Trade-off: Batch v.s. real time. With the internet of things (IoT), expectations are for real-time data. I look at my phone and my heart rate is 87 bpm, my body temperature is 99.3 and my blood pressure is high at 140/90. Being at my desk, I have not walked that much today — only 1,129 steps. I can share this data with my physician. Not quite in real time, but we’re not far off from that capability.

On the flip side, we still need to have large scale ingestion of data from other sources that are not in real time. The trade-off was batch OR real time. Being able to load and transform large volumes of data speed up the analysis and discovery on that data. SingleStore is able to handle the demands of real-time data as efficiently as it handles batch processing — batch AND real time. Other databases can have long lags between ingesting data and when it is available for reporting. Being able to run Machine Learning algorithms at speed and scale makes predictions that save lives — like for Thorn, where reducing ingest time to reporting from 20 minutes to 200 milliseconds made all of the difference in the world.

Trade-off: Structured v.s. unstructured data. Data comes in a number of different formats, and has a number of different uses. Unstructured data and No-SQL data is useful for applications that work on small volumes of data that change frequently. Websites are a great example, gathering new information quickly and for a short period of time is fairly common. Web and mobile application developers prefer unstructured data. With a relational database, to add a column, you need to modify the ETL process and set up the defaults. That means your choice was structured OR unstructured data. SingleStore can handle both No SQL AND SQL data structures in the same database. You can run a query against both, storing and filtering the data in the format that makes the most sense. In addition, SingleStore can handle geospatial functions, vector functions, full-text search and time-series functions at speeds that used to require separate specialized databases. This integrates your data in one place, eliminating database sprawl and associated expenses, while simplifying your architecture.

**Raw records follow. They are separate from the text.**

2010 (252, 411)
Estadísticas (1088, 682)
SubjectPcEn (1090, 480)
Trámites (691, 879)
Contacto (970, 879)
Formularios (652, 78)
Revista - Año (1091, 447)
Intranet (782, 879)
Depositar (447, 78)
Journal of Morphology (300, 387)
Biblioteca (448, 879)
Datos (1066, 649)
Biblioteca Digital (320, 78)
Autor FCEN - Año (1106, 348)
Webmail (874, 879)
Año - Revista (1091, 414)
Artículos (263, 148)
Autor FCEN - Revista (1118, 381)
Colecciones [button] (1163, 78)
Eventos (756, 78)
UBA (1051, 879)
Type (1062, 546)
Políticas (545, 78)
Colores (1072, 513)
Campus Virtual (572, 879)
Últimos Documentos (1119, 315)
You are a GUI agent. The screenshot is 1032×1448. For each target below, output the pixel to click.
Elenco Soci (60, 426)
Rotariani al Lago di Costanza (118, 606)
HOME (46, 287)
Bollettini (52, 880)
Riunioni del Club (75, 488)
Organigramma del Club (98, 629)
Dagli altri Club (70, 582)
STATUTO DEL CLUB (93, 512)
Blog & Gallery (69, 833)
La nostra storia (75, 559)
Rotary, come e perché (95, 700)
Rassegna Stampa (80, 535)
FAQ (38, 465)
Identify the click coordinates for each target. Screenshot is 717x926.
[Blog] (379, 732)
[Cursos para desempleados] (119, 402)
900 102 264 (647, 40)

In Summary: Why Choose SingleStore?

Ideal for data-intensive performance: SingleStore handles current and future needs for data size, speed of ingest, query latency, query complexity and query concurrency.
Hybrid transactional & analytical processing: We’re designed to handle operational and real-time analytics on both transactional and large data volumes.
Three-tiered storage: SingleStore automatically keeps data in memory, on disk and is always accessible for fast query responses. This is done automatically by SingleStore, without any intervention once the database is created.
Consolidation & multi-model: With SingleStore, you eliminate the need, costs and complexity of managing specialty databases, data lakes, data warehouses and more. And, you can process multiple data types (CSV, JSON, time-series, geospatial, vector, etc., in one system).
Interoperability: Connect to your existing systems to speed them up, and scale them out. Streaming systems (Kafka, StreamSet), BI tools (PowerBi, Tableau, SAS) complement ELT tools (Informatica, Talend) and customer-facing applications.
Distributed scalability: As data demands increase, you aren’t limited to the size of your servers so you can continue to scale out the massively parallel processing (MPP) clusters on generic low cost servers. And that means you won’t run out of CPU, memory or disk.
Hybrid & multi cloud: SingleStore delivers greater flexibility, allowing you to deploy and run in hybrid, multi-cloud or on-prem environments.